Advertisement

al-Hajar al-Aswad, (Batu Hitam) ter­letak di sebuah pojok luar Ka’bah kiblat umat Islam di Mekah. Batu ini berperan penting sebagai sarana dalam upacara ri­tual tawaf, baik secara terpisah mau pun berkenaan dengan umrah dan haji. Menge­nai asal-usul batu ini, sebagaimana diyakini umat Islam, adalah batu hasil pene­muan Nabi Ibrahim dalam rangka mem­bangun rumah ibadat. Bagaimana pun se­belum lahirnya Nabi Muhammad Ka’bah yang dilengkapi dengan Batu Hitam telah menjadi tempat suci penting yang pengua­saannya selalu menjadi arena perebutan antara keluarga-keluarga besar seperti Jur­hum, Khuza`ah dan Quraisy.

Tentunya penguasaan atas tempat suci tersebut, di samping memberikan gengsi dan otoritas kepada para penguasa di anta­ra suku-suku Arab, Ka’bah sendiri menda­tangkan keuntungan finansial secara lang­sung dari para peziarah dan secara tidak langsung lewat pekan-pekan musiman yang diorganisir di sekitarnya. Namun hal ini juga menuntut dari para penguasa Ka’- bah (baca Mekah) untuk menyediakan fasilitas “akomodasi dan konsumsi” (arri­fadah wa assitfayah). Walaupun Ka’bah dengan Batu Hitamnya merupakan sarana peribadatan agama monoteis yang dibawa Nabi Ibrahim, dalam periode-periode se­lanjutnya beraneka macam patung sema­cam Hubal juga dimasukkan ke Ka’bah. Juga di dalam Ka’bah disediakan tempat khusus untuk menampung sumbangan dan para penziarah. Sewaktu penguasaan atas Ka’bah jatuh ke tangan Abdul-Muta­lib, ia melengkapi tempat suci tersebut dengan sebuah sumur, Zamzam, yang di­percayai berasal dari mata air yang pernah dihidupkan Nabi Ismail. Sebelum diutus­nya Nabi Muhammad sebagai rasul, pada usia 35 ia telah berjasa besar dan memper­baiki bangunan Ka’bah. Ketika para tokoh Mekah berselisih menentukan siapa yang berhak menempatkan. kembali Batu Hitam pada tempat yang disediakan di Ka’bah, maka pilihan jatuh kepada Muhammad yang belum nabi kala itu.
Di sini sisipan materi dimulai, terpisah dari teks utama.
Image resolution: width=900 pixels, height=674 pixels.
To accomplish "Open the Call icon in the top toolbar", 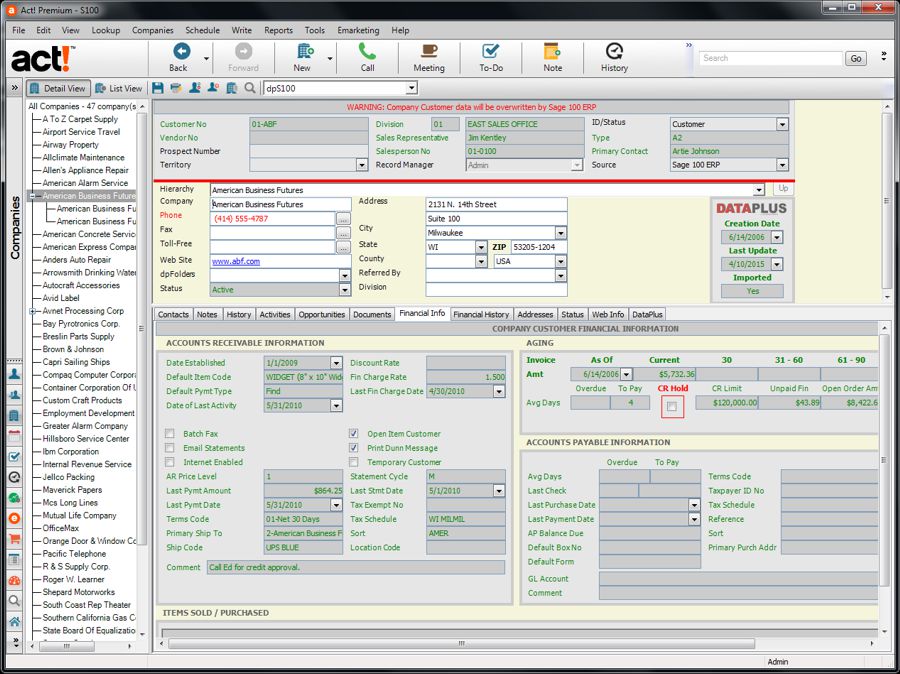I will click(x=367, y=57).
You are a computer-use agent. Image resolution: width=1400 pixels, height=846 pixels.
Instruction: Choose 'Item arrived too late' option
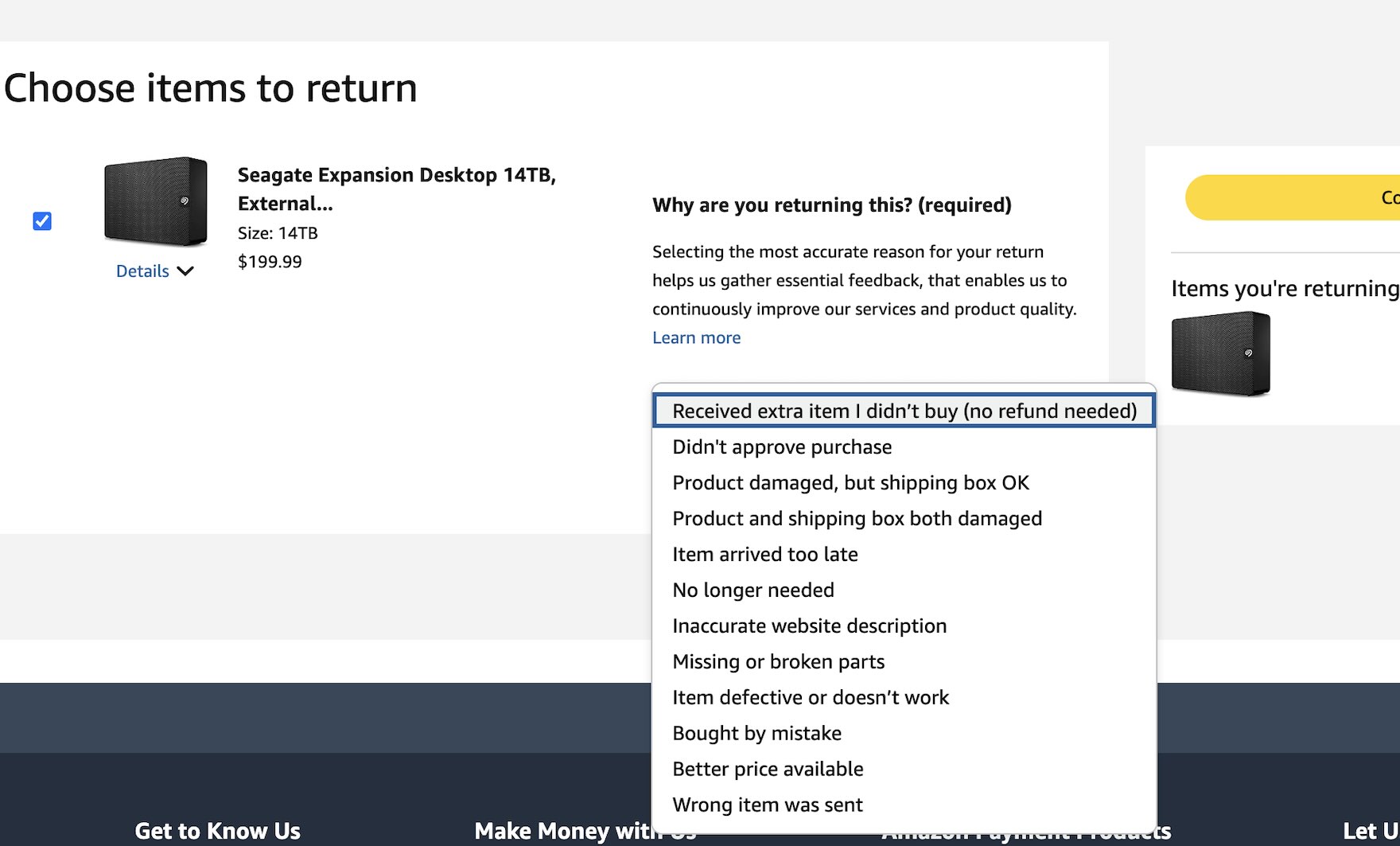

Pilihan atas Mu­hammad ini ternyata berhasil mengakhiri perselisihan yang timblul dalam penem­patan kembali Batu Mulia berkat kebijak­sanaannya.

Advertisement

Islam tidak mengubah posisi Batu Hi-tam di Ka’bah, meskipun hal-hal yang dianggap mengurangi dan bertentangan dengan doktrin keesaan Tuhan (tauhid) disingkirkan. Posisi penting Batu Hitam bagi kaum Muslimin dapat dilihat dalam ibadat tawaf. Selama mengelilingi Ka’bah sebanyak tujuh kali dalam setiap tawaf yang dikerjakan, seorang muslim dianjur­kan memberi hormat kepada Batu Hitam baik melalui ucapan, isyarat, sentuhan, maupun ciuman. Ritual yang sedemikian syandu terhadap Batu Hitam bahkan per­nah membuat Umar penasaran sebagai­mana tergambar dalam ucapannya: “Se­andainya saya tidak pernah melihat Nabi menciummu (hai Batu Hitam) saya sendiri tidak akan pernah menciummu.” Karena sentralnya Batu Hitam dalam peribadatan Islam, khususnya bagi para pengunjung temp at suci Mekah, batu tersebut dilapisi dengan logam agar tidak aus habis akibat sentuhan dan ciuman para jemaah. Aneh­nya pada saat kaum Qaramitah yang mu­lai memberontak pada akhir abad ke-9 mengobrak-abrik Mekah, mereka mereng­gut Batu Hitam dan Ka’bah dan memin­dahkannya ke pangkalan mereka di belah­an timur Semenanjung Arabia kemudian ke Kufah selama periode 930-951 (317­339 H). Memang akhirnya kaum Qarami­tah di bawah Abu Ishaq al-Muzakki me­ngembalikan Batu Hitam ke tempat asal­nya pada Ka’bah. Mulai saat itu, kendati­pun beberapa perbaikan atas Ka’bah dilakukan Batu Hitam tidak pernah diusik apalagi dilarikan ke luar dari tempat suci Mekah.